El de Griezmann no fue el único marcaje individual del partido. Durante gran parte del partido, Germán Burgos tuvo al cuarto árbitro pegado a él. "Perdona", le decía este con la mano cada vez que abandonaba el rectángulo que limita la zona técnica. "Vale, que no vuelva a pasar", respondía este con muecas el paciente Szymon Marciniak con resignación polaca. Lo cierto es que Germán Burgos se movió menos de lo que acostumbra Simeone, inquieto en la jaula de cristal desde la que observó el partido.

Bengalas en la grada

En la grada, la mayoría de aficionados franceses convirtió por momentos el Stade de Lyon en una réplica del Velodrome, aunque los cerca de 10.000 seguidores del Atlético aprovechasen los escasos silencios para hacerse notar. El humo de las bengalas que prendieron desde el fondo marsellés llegó a molestar a los jugadores. "Recuerden que dentro del estadio está prohibido fumar", avisaron por megafonía. Curiosa distinción entre humos.

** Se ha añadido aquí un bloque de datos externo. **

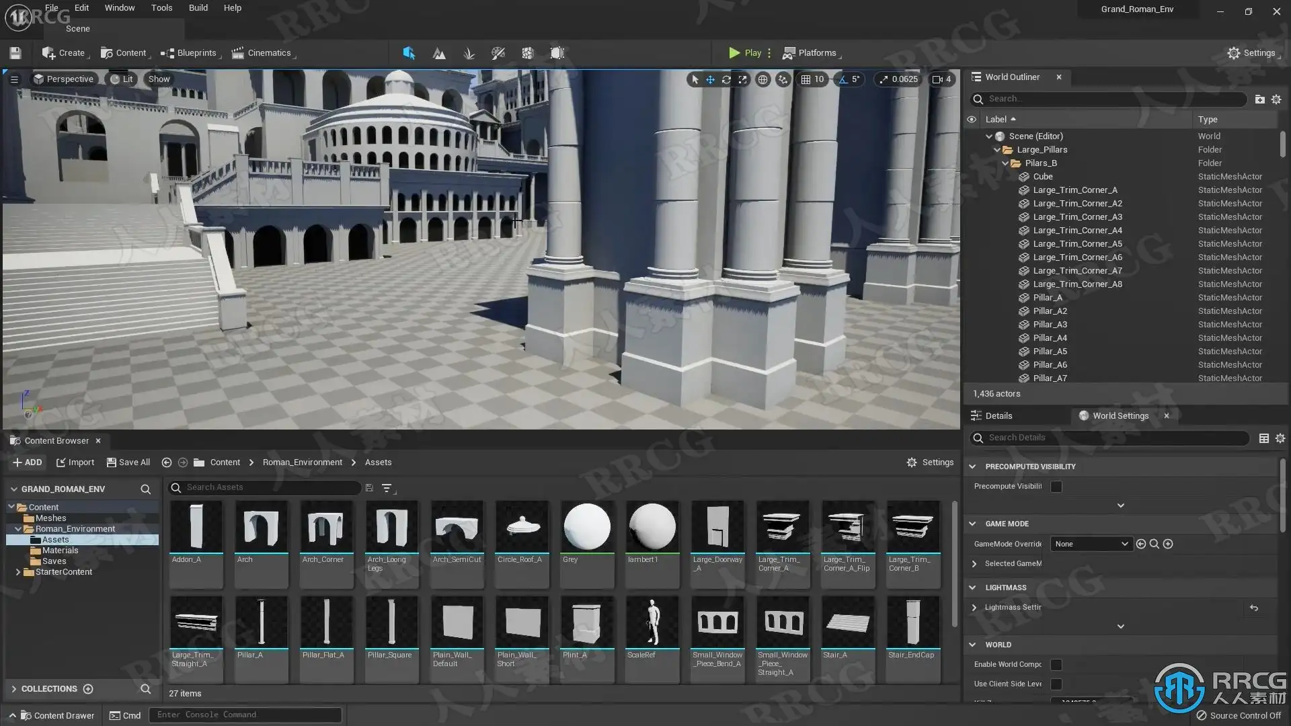Image resolution: width=1291 pixels, height=726 pixels.
Task: Collapse the Large_Pillars folder in outliner
Action: click(997, 150)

Llegó a llover con tanta intensidad en la segunda mitad que el Mono siguió en su sitio. Rudi García se refugió en su banquillo, elevado unos metros por encima del césped, pero el entrenador del Atlético solo se metió las manos en los bolsillos. Pegado a la línea de cal, moviéndose sobre su eje. El Atlético jugó como si nada estuviera ocurriendo alrededor, con el piloto automático puesto. Como el Mono cuando Griezmann marcó el primer gol con la calma de un oficinista. La misma con la que volvió a hacerlo después con un remate picado quirúrgico. Ni con esas se alteró el argentino, contemplativo en su recuadro. Solo para abrazarle cuando fue sustituido por Fernando Torres.

Desde ahí siguió observando como Antoine entregaba al Atlético un trofeo balsámico, que si bien no sutura la eliminación de la Champions, sí que sirve para agrandar la vitrina. Y todo gracias a un futbolista que deberá pronunciarse pronto acerca de su futuro. Esperará a que acabe la temporada, para la que resta un partido el domingo ante el Alavés. De irse lo hará con un título, como le conminó Costa, como lamentarán todos y cada uno de los colchoneros que dejarán de verle bailar.